Can electricity treat cancer? For biotech companies and researchers, the answer is increasingly yes.
Electric fields — and more specifically, targeted electric pulses — are emerging as a promising treatment for diseases once considered nearly untreatable. From glioblastoma brain tumors to rheumatoid arthritis, electricity may soon become a standard tool in the doctor’s kit.
Companies like Novocure are leading this shift with wearable technologies that use low-intensity electric fields to disrupt cancer cell division. Their FDA-approved device has already extended survival by several months for patients with glioblastoma — a form of cancer with historically bleak outcomes.
One such patient, 62-year-old Tim Nugent, turned to Novocure after surgery and traditional therapy failed. He wore the device — which sends 200 kHz electric pulses through patches on his shaved scalp — and saw his tumor slow down dramatically.
“We’re not just chemical beings,” says Novocure CEO Ashley Cordova. “We’re electrical too.”
What makes this approach revolutionary is its selective targeting. Healthy cells remain untouched, while cancerous ones — with their abnormal electrical properties — are disabled mid-division.
The tech is also branching into autoimmune disease.
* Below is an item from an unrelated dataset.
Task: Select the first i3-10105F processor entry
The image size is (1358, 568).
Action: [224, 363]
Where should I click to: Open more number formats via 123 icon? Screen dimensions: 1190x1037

A vitamin-sized device developed by SetPoint Medical sends mild pulses to the vagus nerve, helping reduce inflammation in rheumatoid arthritis.
The concept? Use electricity like a drug, influencing biology at the cellular level — without chemicals, radiation, or invasive procedures.
Although skin irritation is the most common side effect, the benefits — especially for conditions like pancreatic cancer, lung cancer, and mesothelioma — are opening new clinical doors.
Researchers, like Dr. Kyle Wang from the University of Cincinnati, are pushing to combine these devices with standard treatments like radiation — aiming for even greater results.
Electric medicine isn’t sci-fi anymore. It’s the future.